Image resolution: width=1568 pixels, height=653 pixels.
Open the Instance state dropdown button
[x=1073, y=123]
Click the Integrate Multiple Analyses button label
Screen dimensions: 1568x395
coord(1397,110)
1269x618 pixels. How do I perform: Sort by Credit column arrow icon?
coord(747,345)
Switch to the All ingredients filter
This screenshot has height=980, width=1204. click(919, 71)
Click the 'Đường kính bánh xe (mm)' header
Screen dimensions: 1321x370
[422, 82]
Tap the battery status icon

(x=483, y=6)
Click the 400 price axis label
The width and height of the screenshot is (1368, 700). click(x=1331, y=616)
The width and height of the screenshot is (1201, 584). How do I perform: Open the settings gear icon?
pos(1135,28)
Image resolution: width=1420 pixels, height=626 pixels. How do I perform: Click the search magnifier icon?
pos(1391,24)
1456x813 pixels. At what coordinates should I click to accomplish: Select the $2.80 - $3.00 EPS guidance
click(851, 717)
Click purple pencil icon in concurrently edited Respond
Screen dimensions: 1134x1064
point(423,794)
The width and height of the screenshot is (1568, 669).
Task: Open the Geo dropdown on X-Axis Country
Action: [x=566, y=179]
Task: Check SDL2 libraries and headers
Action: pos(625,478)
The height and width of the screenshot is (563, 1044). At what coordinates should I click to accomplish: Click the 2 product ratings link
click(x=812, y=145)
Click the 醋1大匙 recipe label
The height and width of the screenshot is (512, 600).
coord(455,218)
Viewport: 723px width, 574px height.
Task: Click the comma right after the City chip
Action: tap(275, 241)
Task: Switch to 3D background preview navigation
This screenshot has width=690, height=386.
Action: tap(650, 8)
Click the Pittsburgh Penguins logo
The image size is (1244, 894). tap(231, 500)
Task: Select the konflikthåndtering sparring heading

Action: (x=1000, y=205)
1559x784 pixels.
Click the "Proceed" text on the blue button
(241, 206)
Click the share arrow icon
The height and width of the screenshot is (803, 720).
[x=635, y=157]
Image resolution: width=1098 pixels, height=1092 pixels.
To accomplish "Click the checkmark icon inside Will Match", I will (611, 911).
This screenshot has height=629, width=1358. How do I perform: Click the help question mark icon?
━━━━━━
__WHAT YOU WILL DO__:
Copy out the listing above word for word, every line from start to finish, without leaving anything out.

__FULL SOLUTION__:
Image resolution: width=1568 pixels, height=653 pixels.
Open the Instance state dropdown button
[x=1073, y=123]
Click the Integrate Multiple Analyses button label
Screen dimensions: 1568x395
coord(1397,110)
1269x618 pixels. How do I perform: Sort by Credit column arrow icon?
coord(747,345)
Switch to the All ingredients filter
This screenshot has height=980, width=1204. click(919, 71)
Click the 'Đường kính bánh xe (mm)' header
Screen dimensions: 1321x370
[422, 82]
Tap the battery status icon

(x=483, y=6)
Click the 400 price axis label
The width and height of the screenshot is (1368, 700). click(x=1331, y=616)
The width and height of the screenshot is (1201, 584). How do I perform: Open the settings gear icon?
pos(1135,28)
Image resolution: width=1420 pixels, height=626 pixels. How do I perform: Click the search magnifier icon?
pos(1391,24)
1456x813 pixels. At what coordinates should I click to accomplish: Select the $2.80 - $3.00 EPS guidance
click(851, 717)
Click purple pencil icon in concurrently edited Respond
Screen dimensions: 1134x1064
point(423,794)
The width and height of the screenshot is (1568, 669).
Task: Open the Geo dropdown on X-Axis Country
Action: [x=566, y=179]
Task: Check SDL2 libraries and headers
Action: pos(625,478)
The height and width of the screenshot is (563, 1044). At what coordinates should I click to accomplish: Click the 2 product ratings link
click(x=812, y=145)
Click the 醋1大匙 recipe label
The height and width of the screenshot is (512, 600).
coord(455,218)
Viewport: 723px width, 574px height.
Task: Click the comma right after the City chip
Action: tap(275, 241)
Task: Switch to 3D background preview navigation
This screenshot has width=690, height=386.
Action: tap(650, 8)
Click the Pittsburgh Penguins logo
The image size is (1244, 894). tap(231, 500)
Task: Select the konflikthåndtering sparring heading

Action: (x=1000, y=205)
1559x784 pixels.
Click the "Proceed" text on the blue button
(241, 206)
Click the share arrow icon
The height and width of the screenshot is (803, 720).
[x=635, y=157]
Image resolution: width=1098 pixels, height=1092 pixels.
To accomplish "Click the checkmark icon inside Will Match", I will (611, 911).
This screenshot has height=629, width=1358. How do I perform: Click the help question mark icon?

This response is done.